[Source data]
•••

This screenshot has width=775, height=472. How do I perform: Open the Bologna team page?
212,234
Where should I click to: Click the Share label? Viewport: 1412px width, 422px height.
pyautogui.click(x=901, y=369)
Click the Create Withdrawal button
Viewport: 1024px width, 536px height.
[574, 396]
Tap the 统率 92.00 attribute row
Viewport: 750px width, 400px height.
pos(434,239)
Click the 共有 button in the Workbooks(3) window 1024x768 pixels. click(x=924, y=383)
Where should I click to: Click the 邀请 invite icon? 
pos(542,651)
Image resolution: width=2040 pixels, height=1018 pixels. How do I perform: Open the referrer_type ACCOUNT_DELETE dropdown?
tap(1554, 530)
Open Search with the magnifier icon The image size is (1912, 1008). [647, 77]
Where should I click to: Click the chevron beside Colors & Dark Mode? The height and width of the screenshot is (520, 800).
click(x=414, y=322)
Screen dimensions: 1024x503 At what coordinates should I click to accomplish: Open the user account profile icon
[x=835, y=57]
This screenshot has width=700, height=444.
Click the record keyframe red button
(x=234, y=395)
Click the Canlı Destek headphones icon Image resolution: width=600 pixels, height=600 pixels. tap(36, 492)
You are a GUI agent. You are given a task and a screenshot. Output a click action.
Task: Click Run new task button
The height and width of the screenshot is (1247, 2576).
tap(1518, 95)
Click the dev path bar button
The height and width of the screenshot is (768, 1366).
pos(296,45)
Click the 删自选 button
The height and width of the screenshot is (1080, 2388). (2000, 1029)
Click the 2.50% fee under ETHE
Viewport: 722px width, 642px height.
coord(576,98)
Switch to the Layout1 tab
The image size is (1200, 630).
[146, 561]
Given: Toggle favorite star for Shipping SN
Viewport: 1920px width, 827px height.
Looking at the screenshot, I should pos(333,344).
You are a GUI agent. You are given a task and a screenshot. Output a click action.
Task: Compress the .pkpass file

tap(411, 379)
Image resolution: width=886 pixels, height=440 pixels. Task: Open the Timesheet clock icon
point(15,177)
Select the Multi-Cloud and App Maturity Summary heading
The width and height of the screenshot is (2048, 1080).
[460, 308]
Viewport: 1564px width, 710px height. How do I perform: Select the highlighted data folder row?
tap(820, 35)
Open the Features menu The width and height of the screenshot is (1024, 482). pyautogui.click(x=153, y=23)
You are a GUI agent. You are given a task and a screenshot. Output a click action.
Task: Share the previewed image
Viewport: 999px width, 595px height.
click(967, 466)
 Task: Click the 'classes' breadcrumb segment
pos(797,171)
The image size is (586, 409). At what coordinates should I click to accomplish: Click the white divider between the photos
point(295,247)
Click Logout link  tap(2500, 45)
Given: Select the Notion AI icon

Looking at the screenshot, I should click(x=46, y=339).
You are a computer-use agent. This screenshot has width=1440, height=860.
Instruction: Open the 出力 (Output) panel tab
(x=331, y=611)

•••

The request:
Reproduce the rows above verbatim, starting at the line that contains "Where should I click to: Click the Share" and ending at the line that contains "Click the 共有", with both of those lines included.

Complete output:
Where should I click to: Click the Share label? Viewport: 1412px width, 422px height.
pyautogui.click(x=901, y=369)
Click the Create Withdrawal button
Viewport: 1024px width, 536px height.
[574, 396]
Tap the 统率 92.00 attribute row
Viewport: 750px width, 400px height.
pos(434,239)
Click the 共有 button in the Workbooks(3) window 1024x768 pixels. click(x=924, y=383)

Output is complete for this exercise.